Here is some theoretical justification of why I think the approximation may work. The resolution of the entire lens-sensor-camera system, (R system), is given by the empirical equation that is usually cited in textbooks:

1 / (R system)² = 1 / (R lens)² + 1 / (R sensor)² + 1 / (R low bypass filter)² + ...

where R lens is the resolution of the lens etc. Under conditions where the weak link in the chain is the resolution of the lens, then the equation approximates to:

1 / (R system)² = 1 / (R lens)², as all the other terms are relatively small.

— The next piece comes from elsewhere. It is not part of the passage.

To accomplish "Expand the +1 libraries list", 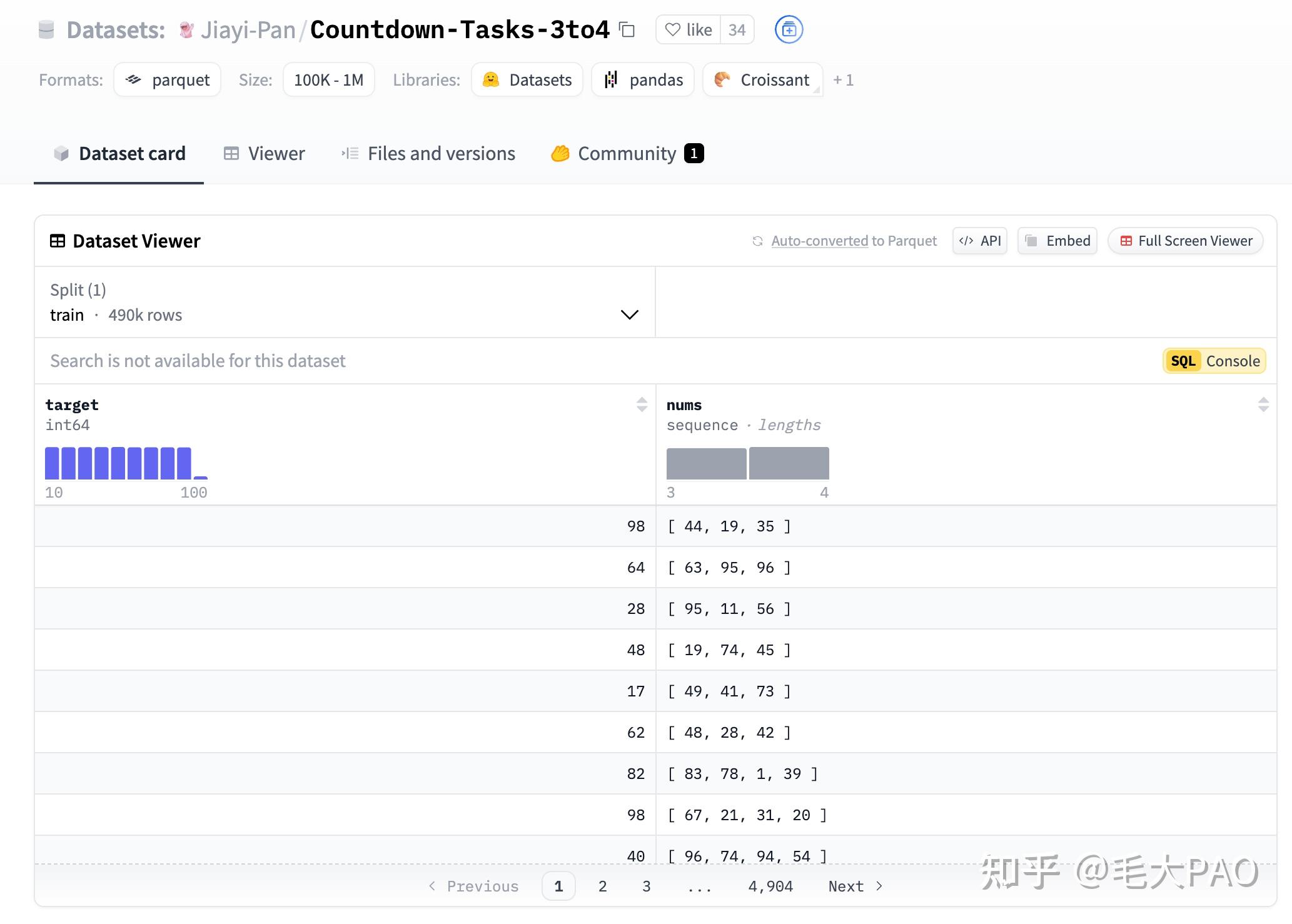I will coord(843,79).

That is: (R system) ~ (R lens)

The question is how do we measure (R lens)? Some people use MTF 05, others may use higher values. However, if we are *comparing* two lenses, lens1 and lens2, then the *ratio* of MTFs at other values, eg MTF 50, MTF 20 etc may be used as an approximation. So, even though we know that the resolution of the whole system, (R system), depends on the camera etc, as chromophore and others correctly say, under conditions where the resolution of the lens is the dominant factor:

(R system)lens1/(R system)lens2 ~ (MTF 50)lens1/(MTF 50)lens2

As seen from the data I calculated in the previous post, the calculations on MTFs obtained from a 5D FF and a 350D crop from Photozone.de were similar, and I have also found the ratios of MTFs measured by lenstip using a 20D or 1DSIII gave similar results to those from photozone. So, experiment shows it is not entirely stupid to make the assumptions.

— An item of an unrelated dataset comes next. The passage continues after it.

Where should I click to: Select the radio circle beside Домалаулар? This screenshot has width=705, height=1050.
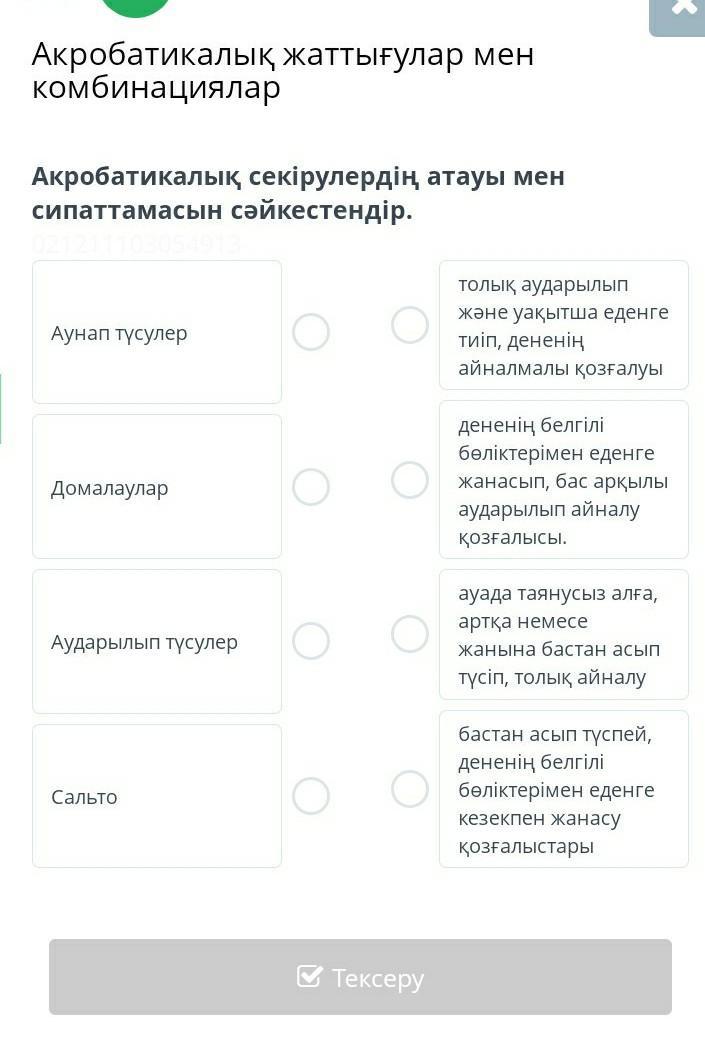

As I keep emphasizing, I am not trying to provide a serious analytical theory. All I want to know is what is roughly the relative performance of different telephoto lenses. I know that my 100-400mm L is not nearly as good as my 300mm f/2.8 with a 1.4xTC. But, I also know that if I move closer to the subject with the 100-400mm, I can get an image that is as good as the 300+TC at a further distance. My equation gives me an idea of what that is worth in practice in terms of distance. It also tells you that you that the Sigma 150-500mm at 500mm is about the same as using the good old 300mm f/4L for photographing a distant bird, which I think is useful information, if correct.